En los países que estaban fuera de la jurisdicción de Roma existieron
por muchos siglos grupos de cristianos que permanecieron casi
enteramente libres de la corrupción papal. Rodeados por el paganismo,
con el transcurso de los años fueron afectados por sus errores; no
obstante siguieron considerando la Biblia como la única regla de fe y
adhiriéndose a muchas de sus verdades. Creían estos cristianos en el
carácter perpetuo de la ley de Dios y observaban el Sábado del cuarto
mandamiento. Hubo en el Africa central y entre los armenios de Asia
iglesias que mantuvieron esta fe y esta observancia.
Mas entre los que resistieron las intrusiones del poder papal, los
valdenses fueron los que más sobresalieron. En el mismo país en donde
el papado asentara sus reales fue donde encontraron mayor oposición su
falsedad y corrupción. Las iglesias del Piamonte mantuvieron su
independencia por algunos siglos, pero al fin llegó el tiempo en que
Roma insistió en que se sometieran. Tras larga serie de luchas
inútiles, los jefes de estas iglesias reconocieron aunque de mala gana
la supremacía de aquel poder al que todo el mundo parecía rendir
homenaje. Hubo sin embargo algunos que rehusaron sujetarse a la
autoridad de papas o prelados. Determinaron mantenerse leales a Dios y
conservar la pureza y sencillez de su fe. Se efectuó una separación.

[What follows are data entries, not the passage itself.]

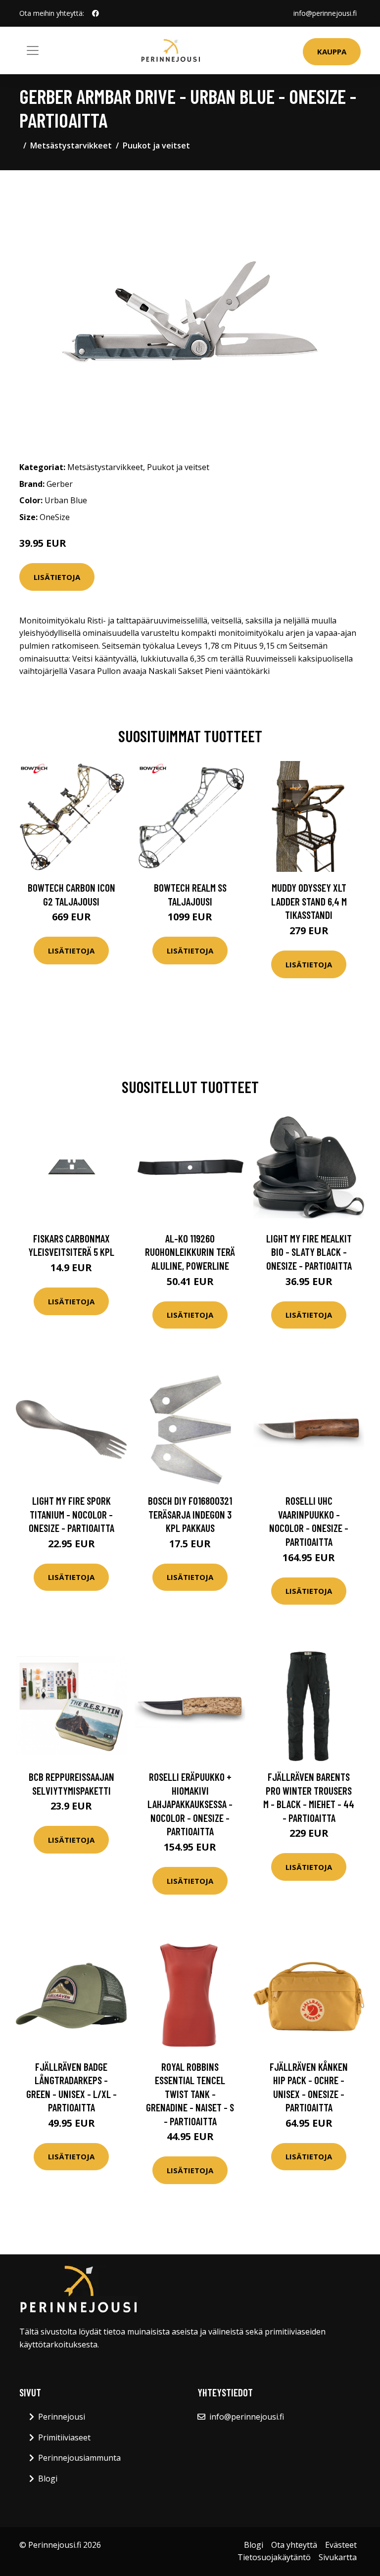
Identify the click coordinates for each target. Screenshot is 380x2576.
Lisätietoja (57, 577)
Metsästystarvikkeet (71, 145)
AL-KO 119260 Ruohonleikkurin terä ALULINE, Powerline (190, 1252)
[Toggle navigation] (32, 50)
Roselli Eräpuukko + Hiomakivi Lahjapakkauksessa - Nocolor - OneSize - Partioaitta (190, 1803)
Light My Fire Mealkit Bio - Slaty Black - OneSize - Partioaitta (309, 1252)
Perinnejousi (61, 2416)
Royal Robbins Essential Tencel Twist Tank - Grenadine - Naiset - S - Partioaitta (190, 2093)
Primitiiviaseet (64, 2437)
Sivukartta (338, 2557)
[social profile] (95, 13)
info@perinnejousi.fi (325, 13)
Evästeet (341, 2544)
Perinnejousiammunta (79, 2457)
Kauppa (331, 51)
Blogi (47, 2478)
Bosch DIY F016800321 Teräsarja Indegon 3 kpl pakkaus (190, 1514)
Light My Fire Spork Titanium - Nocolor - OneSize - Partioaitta (71, 1514)
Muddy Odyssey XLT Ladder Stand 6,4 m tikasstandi (309, 901)
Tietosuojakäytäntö (274, 2557)
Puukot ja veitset (156, 145)
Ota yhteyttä (294, 2544)
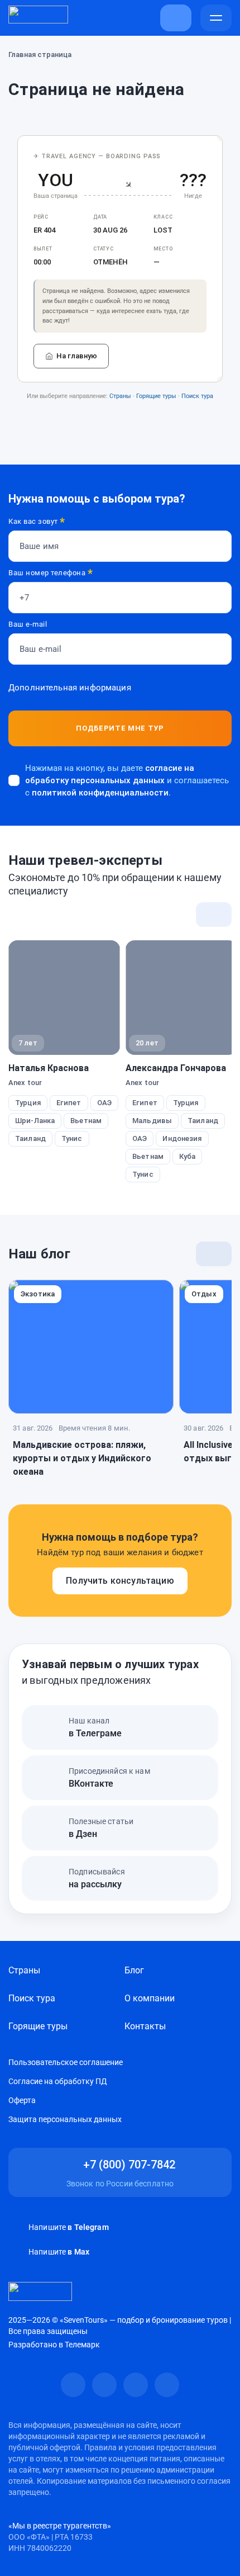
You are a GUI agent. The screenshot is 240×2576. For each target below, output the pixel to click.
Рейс (41, 217)
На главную (76, 356)
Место (163, 249)
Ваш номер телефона (50, 573)
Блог (134, 1970)
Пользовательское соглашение (65, 2062)
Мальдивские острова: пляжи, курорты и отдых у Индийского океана (82, 1458)
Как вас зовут (36, 521)
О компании (149, 1998)
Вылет (42, 249)
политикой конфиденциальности (100, 793)
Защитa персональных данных (65, 2119)
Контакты (145, 2026)
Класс (163, 217)
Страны (120, 396)
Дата (100, 217)
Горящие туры (156, 396)
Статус (103, 249)
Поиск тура (197, 396)
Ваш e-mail (27, 624)
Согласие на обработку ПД (57, 2081)
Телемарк (82, 2344)
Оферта (22, 2100)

Los que permanecieron firmes en la antigua fe se retiraron; algunos,
abandonando sus tierras de los Alpes, alzaron el pendón de la verdad
en países extraños; otros se refugiaron en los valles solitarios y en
los baluartes peñascosos de las montañas, y allí conservaron su
libertad para adorar a Dios.
La fe que por muchos siglos sostuvieron y enseñaron los cristianos
valdenses contrastaba notablemente con las doctrinas falsas de Roma.
De acuerdo con el sistema verdaderamente cristiano, fundaban su
creencia religiosa en la Palabra de Dios escrita. Pero esos humildes
campesinos en sus obscuros retiros, alejados del mundo y sujetos a
penosísimo trabajo diario entre sus rebaños y viñedos, no habían
llegado de por sí al conocimiento de la verdad que se oponía a los
dogmas y herejías de la iglesia apóstata. Su fe no era una fe nueva.
Su creencia en materia de religión la habían heredado de sus padres.
Luchaban en pro de la fe de la iglesia apostólica,— "la fe que ha sido
una vez dada a los santos." Judas :3. "La iglesia del desierto," y no
la soberbia jerarquía que ocupaba el trono de la gran capital, era la
verdadera iglesia de Cristo, la depositaria de los tesoros de verdad
que Dios confiara a su pueblo para que los diera al mundo.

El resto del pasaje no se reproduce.